Penalties for failing to stop at an accident

Failing to stop at an accident in Victoria is a serious criminal offence that can result in fines and or jail depending on the severity of the accident and whether anyone was injured or killed, and whether the circumstances were such that the driver ought to have known that an accident occurred where someone was injured or killed.

Sentencing for failing to stop at an accident

Section 61 of Road Safety Act 1986 states that the maximum penalty for failing to stop at an accident where someone is injured or killed, and where no assistance is rendered despite knowing that someone was injured or killed,  is up to 10 years imprisonment. In addition, the offender’s driver’s license may be suspended or cancelled.

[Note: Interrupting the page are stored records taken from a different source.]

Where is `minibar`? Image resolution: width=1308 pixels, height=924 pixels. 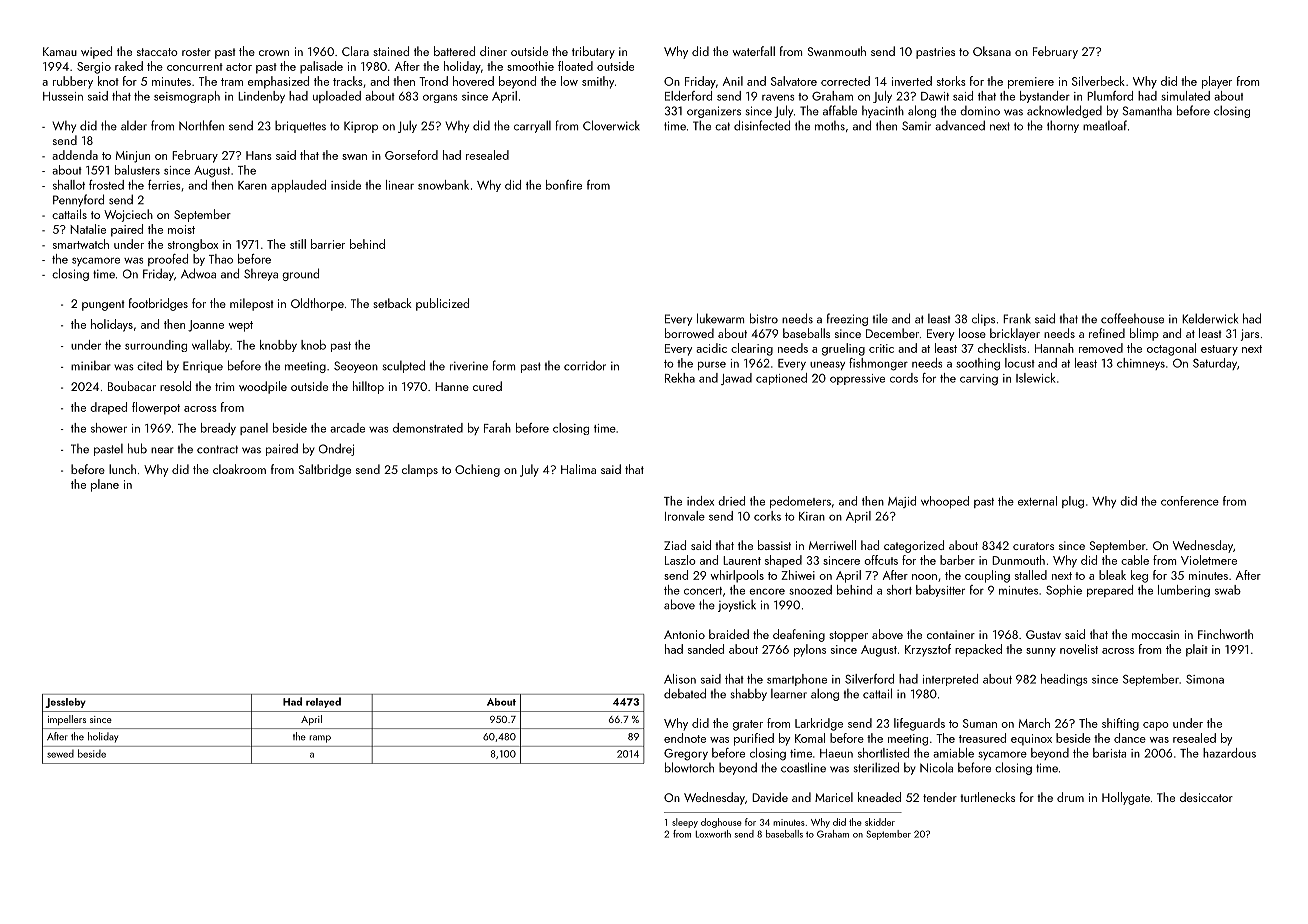
minibar is located at coordinates (90, 366).
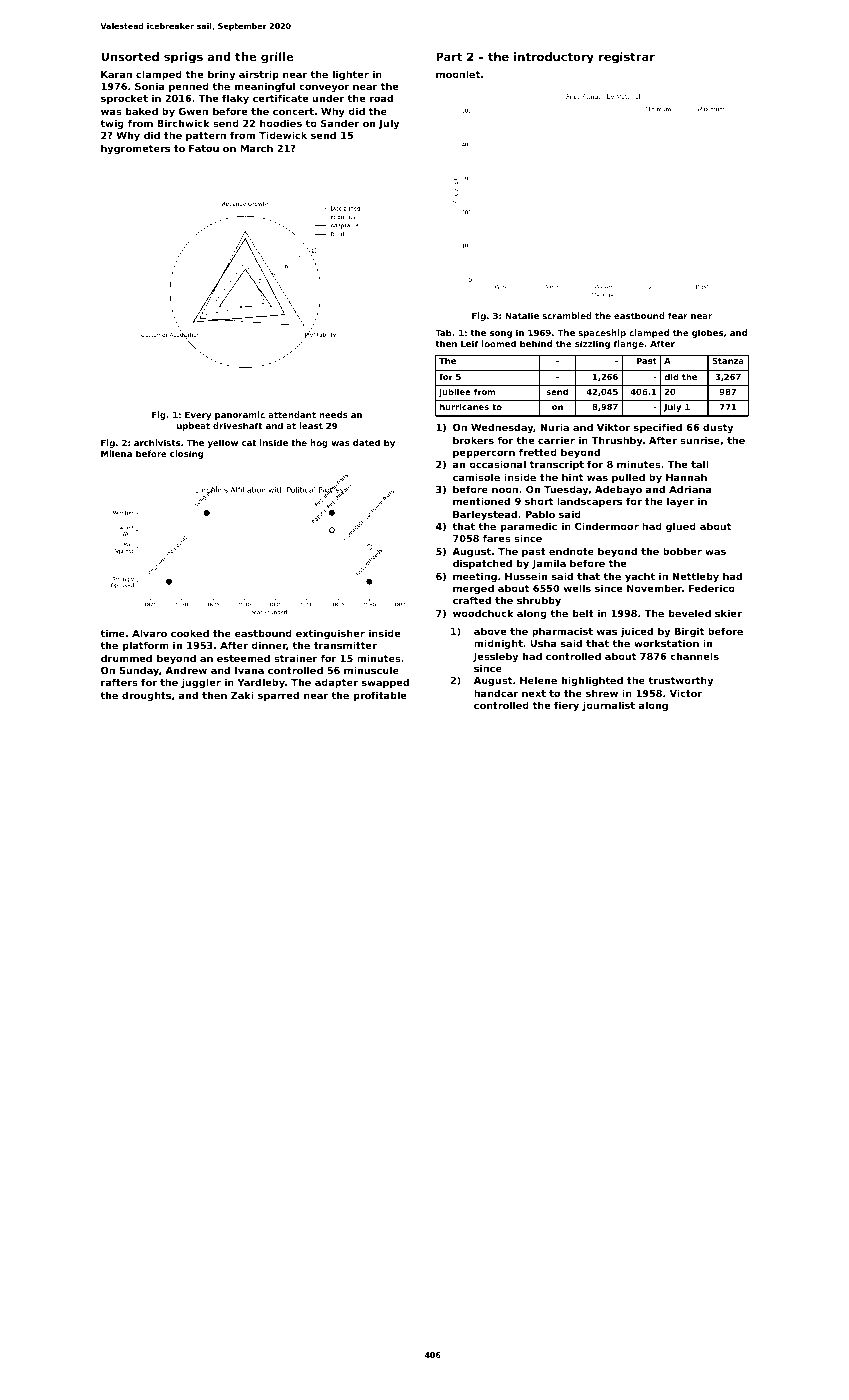 The height and width of the screenshot is (1400, 849). I want to click on profitable, so click(380, 696).
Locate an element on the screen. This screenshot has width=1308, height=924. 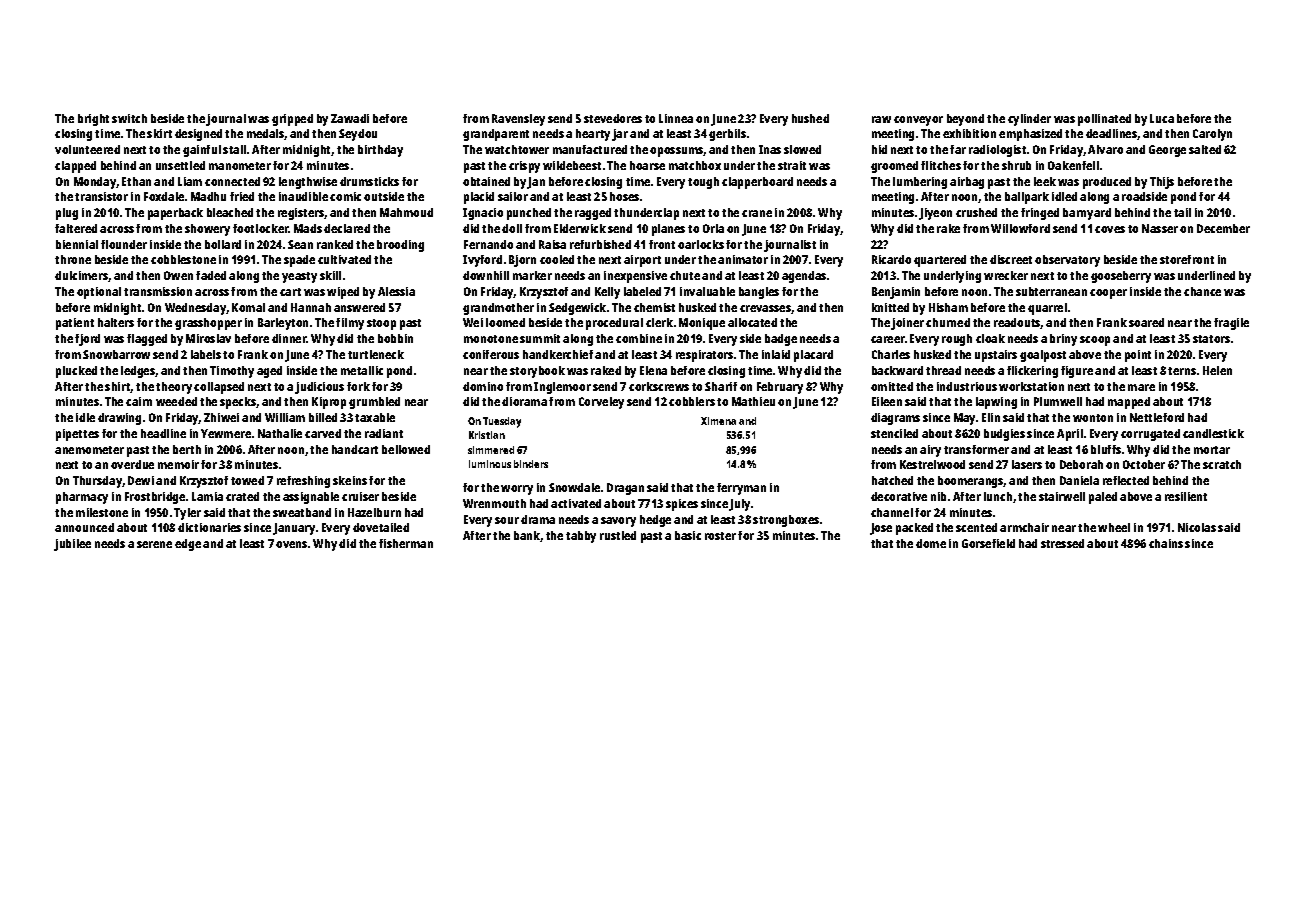
mapped is located at coordinates (1129, 403).
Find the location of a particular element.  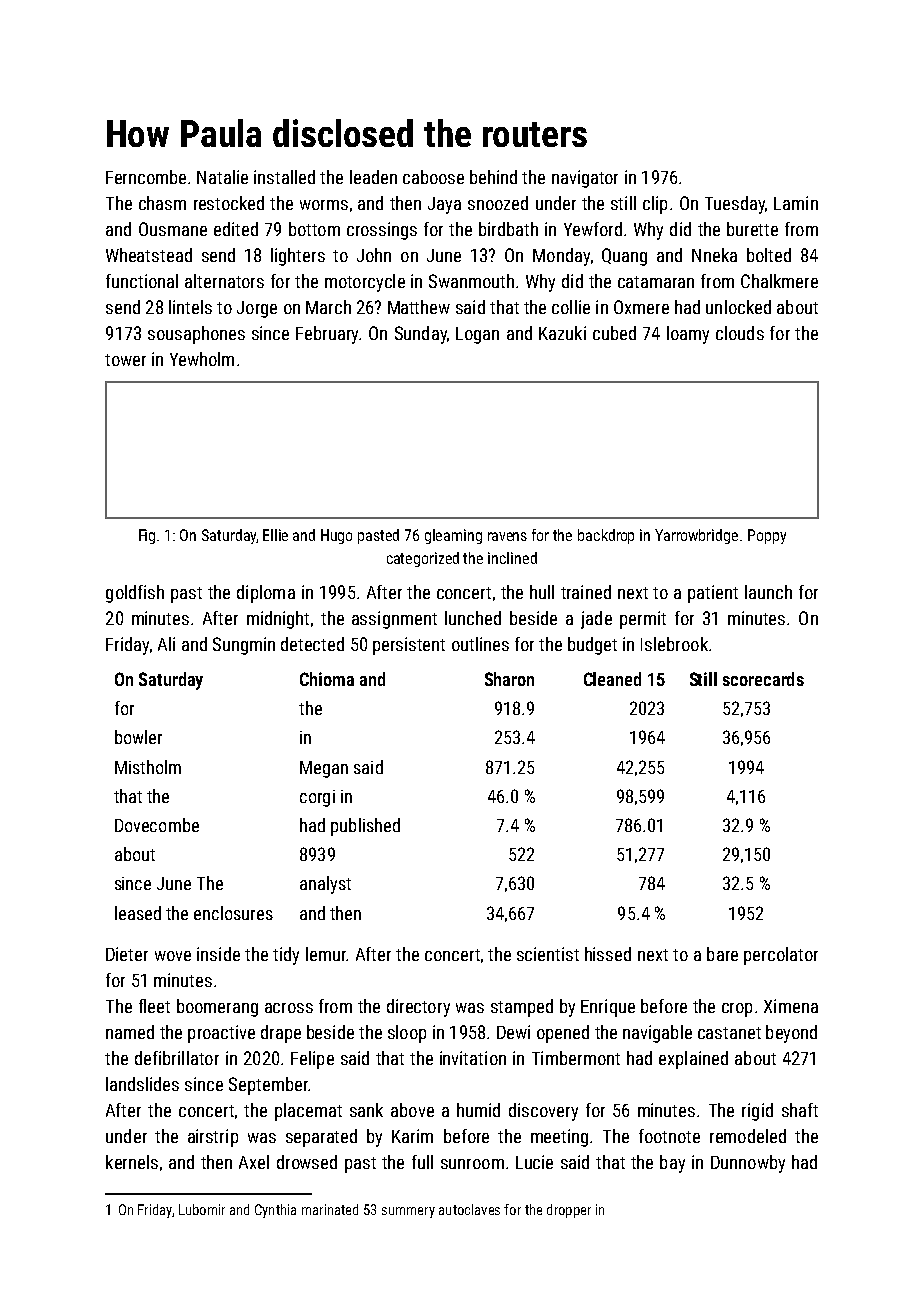

Islebrook is located at coordinates (674, 644).
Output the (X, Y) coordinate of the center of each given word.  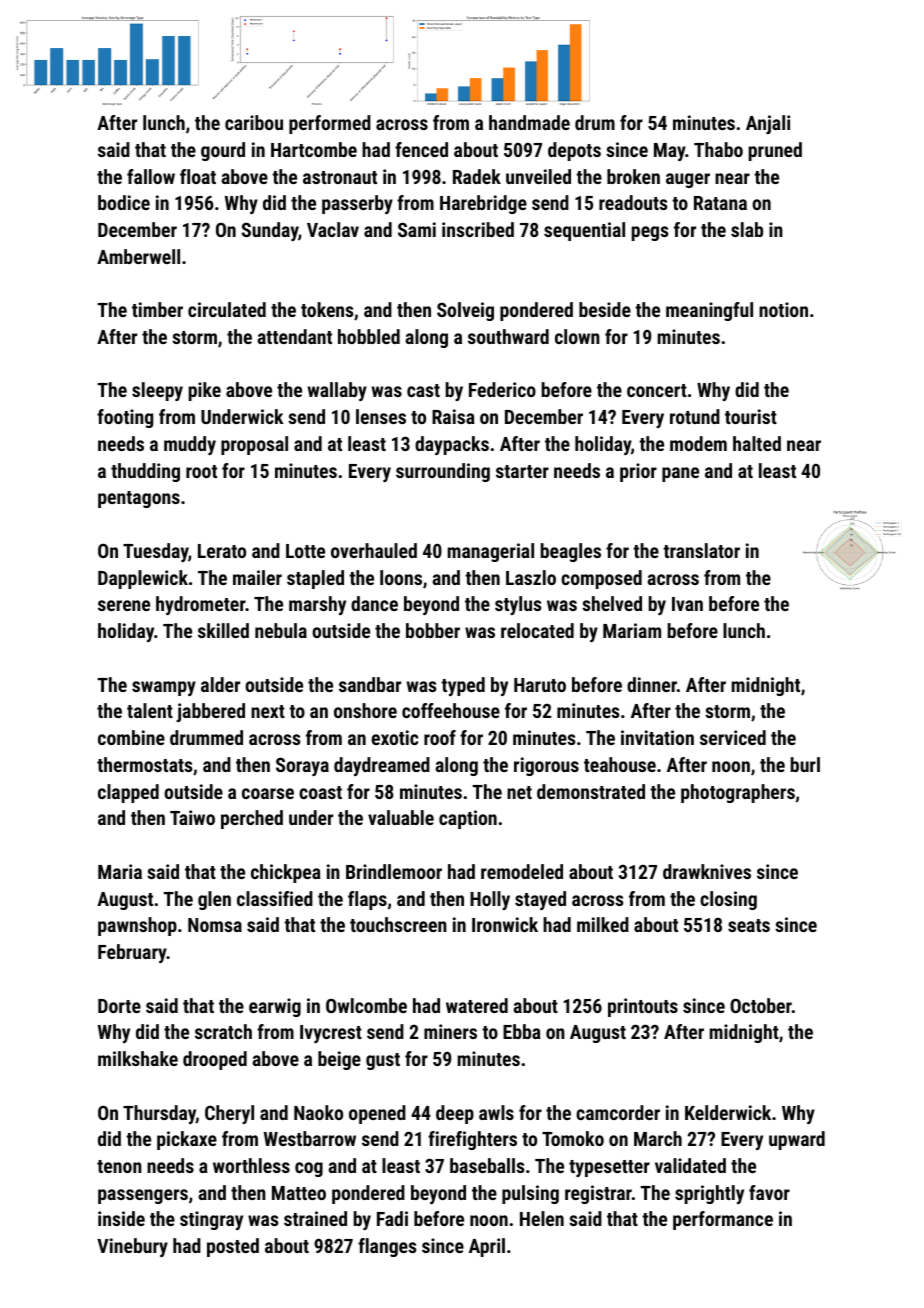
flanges (387, 1247)
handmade (529, 122)
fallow (151, 176)
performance (723, 1220)
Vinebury (132, 1247)
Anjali (768, 124)
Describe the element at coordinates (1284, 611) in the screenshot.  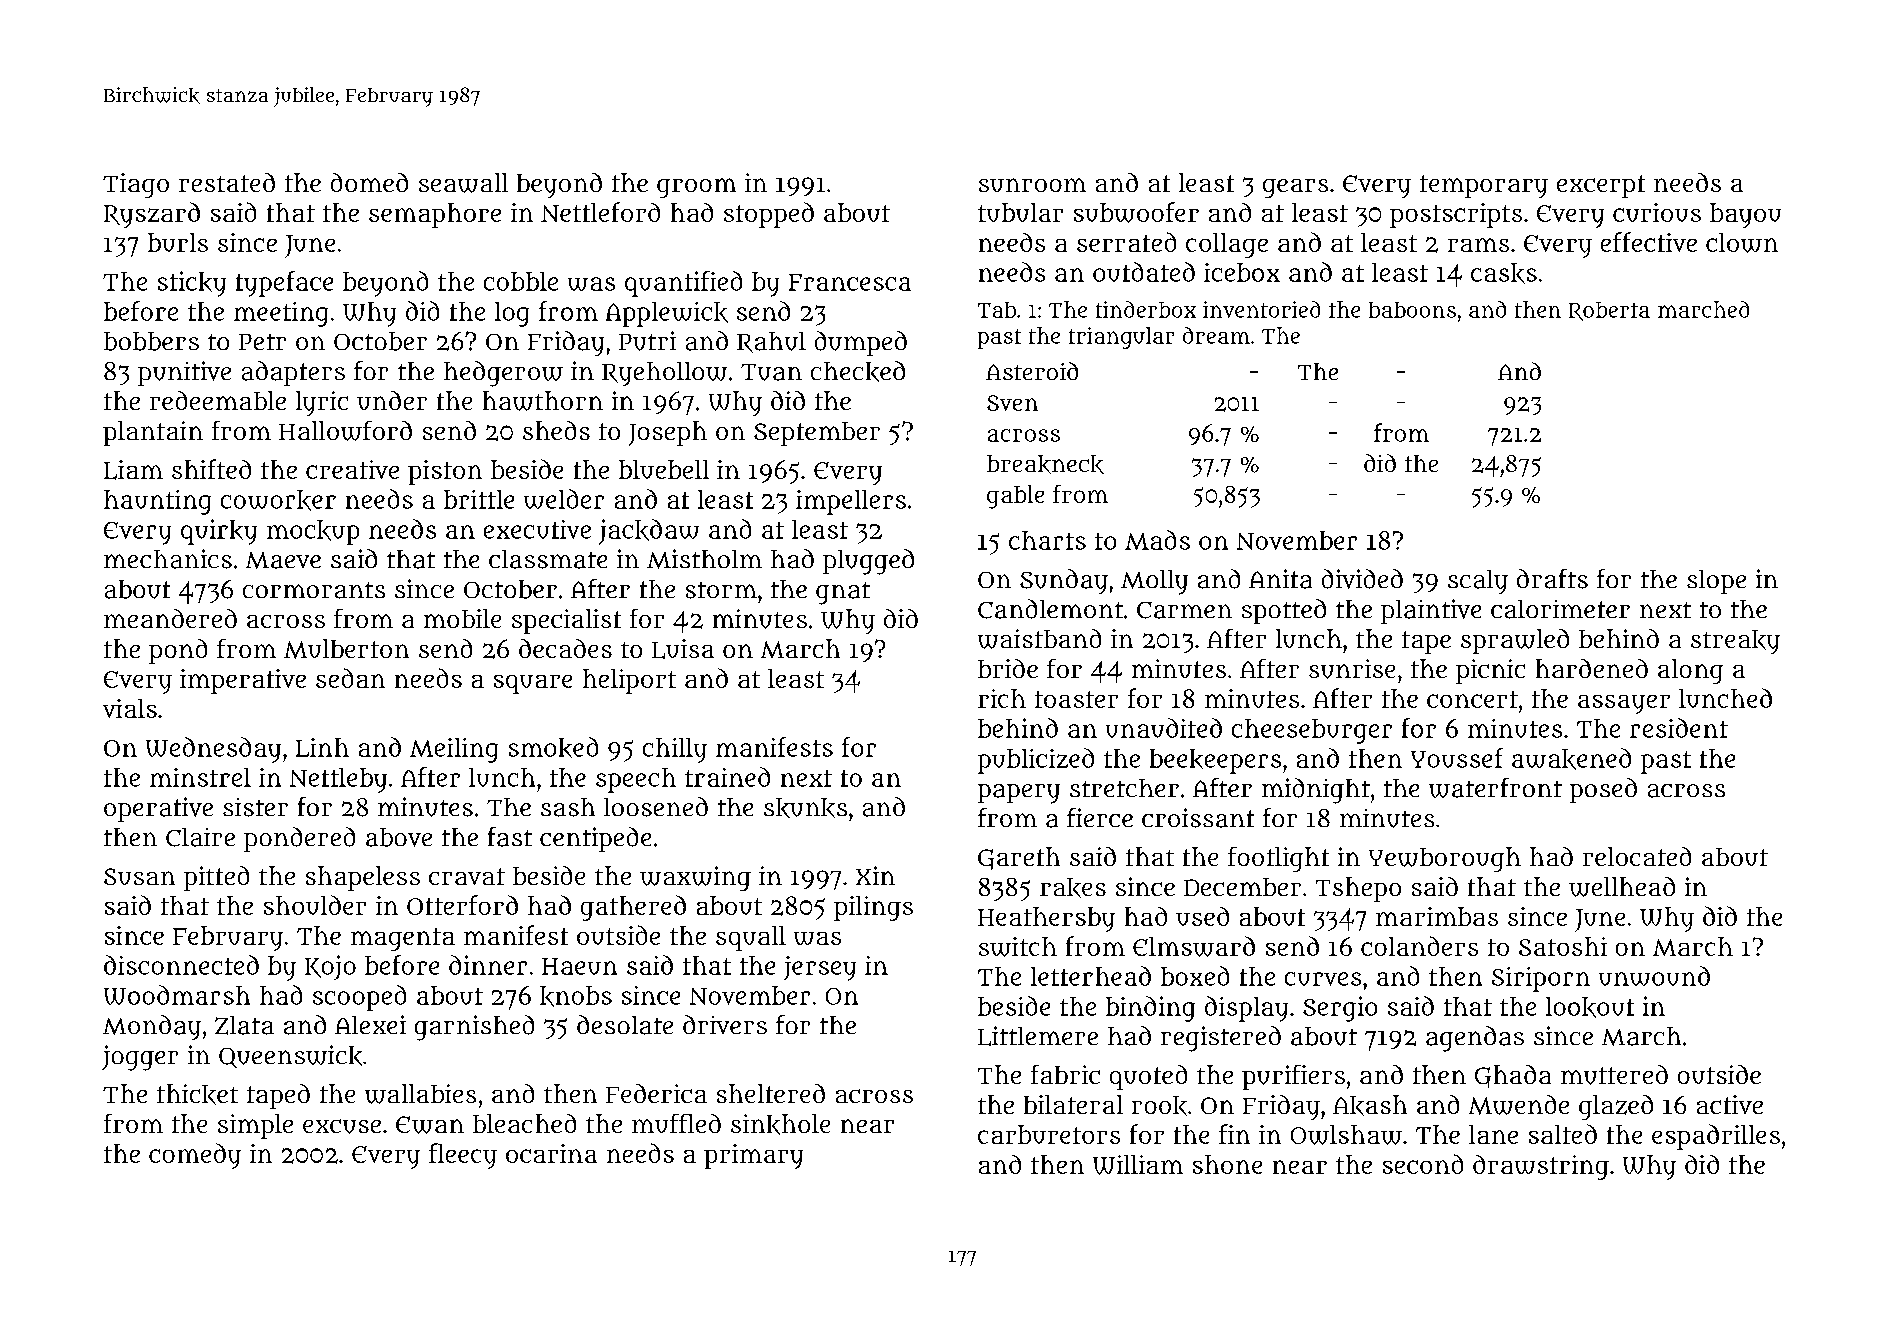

If a driver stops, and renders assistance but fails to give their name and address to the police, or to report the accident at the nearest police station, then the maximum penalty is 8 months for a first offence, or two years for a subsequent offence.

If the accident resulted in property damage only, the maximum penalty is 14 days imprisonment for a first offence, and 1 month for a subsequent offence.

The severity of the penalty may also depend on other factors including personal circumstances whether they have a history of traffic offences or other offences and whether any steps have been taken since the incident to address the offending behaviour.

Although there is no specific loss of licence specified for this charge, a Magistrate has a residual discretion under s28 of the Road Safety Act 1986 to suspend or cancel a licence.

Is it possible to defend against these charges?

The offence of failing to stop after an accident is governed by Section 61 of the Road Safety Act 1986. To establish this offence, the prosecution must prove the following elements beyond a reasonable doubt:

  • The accused was driving or in control of a motor vehicle involved in an accident on a public road.
  • The accident resulted in either personal injury or property damage.
  • The accused knew or ought reasonably to have known that an accident occurred.
  • The accused failed to stop at the scene of the accident.
  • The accused failed to provide their name and address, and the name and address of the owner of the vehicle, to the person who suffered personal injury or property damage or to a police officer.

In order to defend against these charges, the defence has to show that one of the above elements can not be proved. For example, circumstances may exist where an accused may not have known, or could not have reasonably been expected to know that an accident occurred. In such a case, the prosecution will not be able to prove this element.